Yes, in particular the "bulk edit actions" (not sure if they have a proper name) that you can do in Vim in either visual mode.
E.g. make visual selection, shift-I = prepend text to all selected lines. This is the same functionality as sublime multi-line editing. The problem is that neither seems to work in vintage-mode (or I'm just too dense to figure out how).
Edit: Nevermind, it works now after I started over with a fresh config. Apparently I had something bad stuck in there from earlier experiments. Thanks for the replies!
Maybe I'm not understanding exactly what you're missing, but I do believe sublime can do what you want.
* Search/replace: ctrl-f will do find (and you can use a reg-ex, case insensitive, etc, based on the little toggles to the left of the find bar. Then hit "Find all" on the right, and everything in that file will be highlighted and you'll have multiple cursors. So from there, just type what you want to replace all the words with, or really do whatever you want with your multiple cursors.
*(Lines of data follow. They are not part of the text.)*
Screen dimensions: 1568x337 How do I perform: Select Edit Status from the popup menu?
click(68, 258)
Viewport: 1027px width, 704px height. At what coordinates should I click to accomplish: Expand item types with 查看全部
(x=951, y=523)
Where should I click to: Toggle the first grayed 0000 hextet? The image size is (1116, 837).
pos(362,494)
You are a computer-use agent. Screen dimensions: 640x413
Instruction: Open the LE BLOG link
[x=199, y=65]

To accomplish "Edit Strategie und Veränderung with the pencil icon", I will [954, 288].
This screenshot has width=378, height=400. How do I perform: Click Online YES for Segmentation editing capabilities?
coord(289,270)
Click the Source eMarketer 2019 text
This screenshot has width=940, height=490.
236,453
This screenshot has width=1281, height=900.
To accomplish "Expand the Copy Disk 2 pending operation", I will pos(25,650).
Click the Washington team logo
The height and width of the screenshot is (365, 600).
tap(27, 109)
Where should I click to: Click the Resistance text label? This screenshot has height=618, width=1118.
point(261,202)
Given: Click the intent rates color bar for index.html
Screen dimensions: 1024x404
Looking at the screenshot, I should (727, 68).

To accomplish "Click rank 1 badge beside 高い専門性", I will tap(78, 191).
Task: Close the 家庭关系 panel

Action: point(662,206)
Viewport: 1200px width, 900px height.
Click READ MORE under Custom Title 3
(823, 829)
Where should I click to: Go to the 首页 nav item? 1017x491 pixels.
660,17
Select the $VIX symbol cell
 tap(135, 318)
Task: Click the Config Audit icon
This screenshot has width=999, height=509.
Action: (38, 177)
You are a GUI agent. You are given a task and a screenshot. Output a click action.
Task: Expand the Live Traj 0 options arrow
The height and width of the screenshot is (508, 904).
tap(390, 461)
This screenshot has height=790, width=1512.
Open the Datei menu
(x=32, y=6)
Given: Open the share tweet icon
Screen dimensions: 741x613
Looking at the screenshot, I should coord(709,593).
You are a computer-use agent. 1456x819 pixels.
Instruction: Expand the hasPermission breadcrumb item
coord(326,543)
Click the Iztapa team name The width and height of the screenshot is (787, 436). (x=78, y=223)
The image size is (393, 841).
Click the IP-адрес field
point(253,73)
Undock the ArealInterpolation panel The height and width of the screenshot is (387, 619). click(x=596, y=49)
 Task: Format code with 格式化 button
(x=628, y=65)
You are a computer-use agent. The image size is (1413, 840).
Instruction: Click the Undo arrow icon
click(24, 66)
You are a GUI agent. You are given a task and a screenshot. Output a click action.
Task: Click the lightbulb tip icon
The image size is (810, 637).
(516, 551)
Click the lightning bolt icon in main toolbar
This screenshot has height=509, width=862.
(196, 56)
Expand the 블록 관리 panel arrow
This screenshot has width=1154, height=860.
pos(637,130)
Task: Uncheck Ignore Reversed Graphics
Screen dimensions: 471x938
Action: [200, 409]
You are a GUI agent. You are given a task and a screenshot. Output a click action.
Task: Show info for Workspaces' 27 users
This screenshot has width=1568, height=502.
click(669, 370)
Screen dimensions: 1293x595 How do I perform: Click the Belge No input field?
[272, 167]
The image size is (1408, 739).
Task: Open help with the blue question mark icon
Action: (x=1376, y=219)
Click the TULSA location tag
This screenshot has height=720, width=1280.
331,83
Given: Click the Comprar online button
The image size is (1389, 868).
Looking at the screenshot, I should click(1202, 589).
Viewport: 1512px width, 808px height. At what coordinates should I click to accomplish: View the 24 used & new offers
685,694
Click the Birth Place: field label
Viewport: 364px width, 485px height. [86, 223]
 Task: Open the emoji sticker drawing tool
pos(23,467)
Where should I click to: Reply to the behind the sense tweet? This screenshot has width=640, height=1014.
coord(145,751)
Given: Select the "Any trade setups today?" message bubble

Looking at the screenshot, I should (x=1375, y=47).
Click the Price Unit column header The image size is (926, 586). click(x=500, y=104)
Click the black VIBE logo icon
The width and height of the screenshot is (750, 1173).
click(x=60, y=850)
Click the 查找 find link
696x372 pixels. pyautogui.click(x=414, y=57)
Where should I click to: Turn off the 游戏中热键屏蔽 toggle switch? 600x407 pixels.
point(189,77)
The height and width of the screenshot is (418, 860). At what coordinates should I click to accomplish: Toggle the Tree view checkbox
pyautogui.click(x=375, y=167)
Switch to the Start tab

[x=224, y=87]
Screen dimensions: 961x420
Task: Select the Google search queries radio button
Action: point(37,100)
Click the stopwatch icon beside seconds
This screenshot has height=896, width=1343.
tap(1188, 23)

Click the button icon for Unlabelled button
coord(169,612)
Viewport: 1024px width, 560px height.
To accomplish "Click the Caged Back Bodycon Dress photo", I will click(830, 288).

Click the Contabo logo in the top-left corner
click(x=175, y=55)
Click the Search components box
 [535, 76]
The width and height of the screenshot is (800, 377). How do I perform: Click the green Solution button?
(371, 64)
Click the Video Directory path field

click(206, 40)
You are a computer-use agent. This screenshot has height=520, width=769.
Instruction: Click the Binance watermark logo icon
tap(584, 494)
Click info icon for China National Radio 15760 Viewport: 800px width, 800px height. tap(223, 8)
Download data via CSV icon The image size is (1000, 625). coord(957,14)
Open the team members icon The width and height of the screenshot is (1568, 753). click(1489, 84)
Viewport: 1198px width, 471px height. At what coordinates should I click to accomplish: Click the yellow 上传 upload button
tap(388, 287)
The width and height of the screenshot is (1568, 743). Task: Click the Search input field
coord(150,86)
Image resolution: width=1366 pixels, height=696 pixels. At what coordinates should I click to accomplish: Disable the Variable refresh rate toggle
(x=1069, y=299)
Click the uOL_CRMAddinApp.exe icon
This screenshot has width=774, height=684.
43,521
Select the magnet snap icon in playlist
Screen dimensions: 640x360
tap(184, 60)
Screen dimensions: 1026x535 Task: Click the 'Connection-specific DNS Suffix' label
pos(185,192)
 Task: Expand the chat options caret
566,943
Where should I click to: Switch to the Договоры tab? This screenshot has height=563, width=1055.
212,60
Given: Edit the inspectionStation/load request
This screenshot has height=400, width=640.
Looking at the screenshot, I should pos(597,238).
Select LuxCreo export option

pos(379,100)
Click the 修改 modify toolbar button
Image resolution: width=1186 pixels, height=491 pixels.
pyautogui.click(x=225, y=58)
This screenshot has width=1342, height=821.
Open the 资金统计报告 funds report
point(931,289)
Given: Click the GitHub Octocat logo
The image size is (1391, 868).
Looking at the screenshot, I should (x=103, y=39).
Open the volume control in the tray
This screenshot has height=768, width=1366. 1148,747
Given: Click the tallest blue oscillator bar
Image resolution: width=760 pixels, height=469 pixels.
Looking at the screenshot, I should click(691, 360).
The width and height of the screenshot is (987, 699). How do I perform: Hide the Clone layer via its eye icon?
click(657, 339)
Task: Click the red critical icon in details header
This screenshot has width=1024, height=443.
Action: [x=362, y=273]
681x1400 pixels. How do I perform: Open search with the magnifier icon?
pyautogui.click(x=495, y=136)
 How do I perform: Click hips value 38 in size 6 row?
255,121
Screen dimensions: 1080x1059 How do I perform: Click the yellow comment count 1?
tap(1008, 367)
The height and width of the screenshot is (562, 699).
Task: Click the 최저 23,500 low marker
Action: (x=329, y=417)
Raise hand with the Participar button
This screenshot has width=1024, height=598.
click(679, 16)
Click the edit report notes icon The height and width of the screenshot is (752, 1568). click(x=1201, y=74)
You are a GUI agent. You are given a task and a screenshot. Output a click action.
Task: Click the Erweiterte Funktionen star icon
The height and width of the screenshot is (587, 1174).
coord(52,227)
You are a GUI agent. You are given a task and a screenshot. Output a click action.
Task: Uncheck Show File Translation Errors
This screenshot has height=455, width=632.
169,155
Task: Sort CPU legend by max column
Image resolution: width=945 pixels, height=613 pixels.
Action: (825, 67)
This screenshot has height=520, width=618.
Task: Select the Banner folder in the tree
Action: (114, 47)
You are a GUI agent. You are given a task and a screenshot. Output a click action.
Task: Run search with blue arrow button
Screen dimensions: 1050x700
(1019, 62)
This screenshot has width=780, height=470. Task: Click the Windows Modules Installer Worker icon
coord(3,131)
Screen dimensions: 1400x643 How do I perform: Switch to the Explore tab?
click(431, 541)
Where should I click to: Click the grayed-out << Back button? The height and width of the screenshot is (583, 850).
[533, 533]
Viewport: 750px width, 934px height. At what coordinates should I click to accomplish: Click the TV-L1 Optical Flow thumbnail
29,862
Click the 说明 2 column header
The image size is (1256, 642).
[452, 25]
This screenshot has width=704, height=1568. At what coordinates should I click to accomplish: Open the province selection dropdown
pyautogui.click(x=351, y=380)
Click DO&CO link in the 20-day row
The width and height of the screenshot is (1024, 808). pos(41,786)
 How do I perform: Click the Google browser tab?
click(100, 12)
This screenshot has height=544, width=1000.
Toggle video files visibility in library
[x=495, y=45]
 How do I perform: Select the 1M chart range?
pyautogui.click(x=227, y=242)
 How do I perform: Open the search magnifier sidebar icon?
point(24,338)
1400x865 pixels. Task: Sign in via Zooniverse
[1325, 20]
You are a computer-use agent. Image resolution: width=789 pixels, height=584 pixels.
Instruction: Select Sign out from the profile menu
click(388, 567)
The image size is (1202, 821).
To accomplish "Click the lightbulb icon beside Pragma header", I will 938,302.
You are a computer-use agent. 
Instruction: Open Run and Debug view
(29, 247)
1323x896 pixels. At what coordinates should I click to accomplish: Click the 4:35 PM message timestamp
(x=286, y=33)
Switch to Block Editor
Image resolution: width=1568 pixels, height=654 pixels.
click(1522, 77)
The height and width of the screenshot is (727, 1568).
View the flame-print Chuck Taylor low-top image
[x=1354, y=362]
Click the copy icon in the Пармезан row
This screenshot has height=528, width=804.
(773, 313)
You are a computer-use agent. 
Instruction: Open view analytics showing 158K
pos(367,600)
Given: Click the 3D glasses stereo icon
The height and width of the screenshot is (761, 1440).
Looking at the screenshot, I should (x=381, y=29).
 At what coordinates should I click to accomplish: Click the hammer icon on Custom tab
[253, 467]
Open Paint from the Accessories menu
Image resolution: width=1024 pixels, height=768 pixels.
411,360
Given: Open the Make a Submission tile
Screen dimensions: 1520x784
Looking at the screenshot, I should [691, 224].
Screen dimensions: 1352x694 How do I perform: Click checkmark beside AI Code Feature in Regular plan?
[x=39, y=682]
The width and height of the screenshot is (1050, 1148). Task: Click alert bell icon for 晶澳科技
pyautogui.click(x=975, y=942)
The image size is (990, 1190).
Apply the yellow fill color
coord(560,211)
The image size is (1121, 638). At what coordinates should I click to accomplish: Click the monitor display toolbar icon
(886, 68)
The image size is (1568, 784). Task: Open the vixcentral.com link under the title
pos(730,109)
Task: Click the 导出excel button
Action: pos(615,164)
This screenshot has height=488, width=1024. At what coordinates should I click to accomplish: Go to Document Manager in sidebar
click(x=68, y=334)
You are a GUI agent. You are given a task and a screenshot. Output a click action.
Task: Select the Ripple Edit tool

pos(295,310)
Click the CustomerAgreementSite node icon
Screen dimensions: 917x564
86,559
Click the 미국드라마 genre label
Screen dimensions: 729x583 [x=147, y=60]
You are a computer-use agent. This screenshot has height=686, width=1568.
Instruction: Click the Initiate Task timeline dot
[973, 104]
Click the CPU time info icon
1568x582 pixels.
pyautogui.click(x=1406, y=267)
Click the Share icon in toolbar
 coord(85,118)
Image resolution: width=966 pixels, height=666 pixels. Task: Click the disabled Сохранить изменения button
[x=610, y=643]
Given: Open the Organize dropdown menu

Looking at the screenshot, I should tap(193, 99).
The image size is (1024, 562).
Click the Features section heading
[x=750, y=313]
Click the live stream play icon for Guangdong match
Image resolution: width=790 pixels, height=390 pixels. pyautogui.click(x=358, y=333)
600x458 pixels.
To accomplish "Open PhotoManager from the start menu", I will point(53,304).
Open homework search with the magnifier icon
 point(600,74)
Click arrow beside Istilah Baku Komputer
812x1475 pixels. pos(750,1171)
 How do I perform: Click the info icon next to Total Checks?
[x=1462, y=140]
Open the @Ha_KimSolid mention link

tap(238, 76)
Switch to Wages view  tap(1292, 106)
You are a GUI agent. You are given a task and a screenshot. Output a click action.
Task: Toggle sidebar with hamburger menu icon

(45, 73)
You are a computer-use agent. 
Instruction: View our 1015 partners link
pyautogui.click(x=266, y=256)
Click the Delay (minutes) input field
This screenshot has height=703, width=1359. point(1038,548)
* "bulk edit actions": Works just fine for me in vintage mode. Highlight each line you want (or repeatedly press ctrl-l to add a line to your selection), hit ctrl-shift-l to get multiple cursors, and then do what you want from there. Example:
You're in vintage/command mode. Highlight three lines. Hit ctrl-l to flesh out the top and bottom lines (so the whole line is in the selection, and not just where you started and ended your mouse drag). Hit ctrl-shift-l for multiple cursors. Now you have three separate cursors, each in command mode. So you can hit "I", and you will go into insert mode three times simultaneously with three cursors at the beginning of three lines. Type "blah", and it will appear at the beginning of each of the three lines.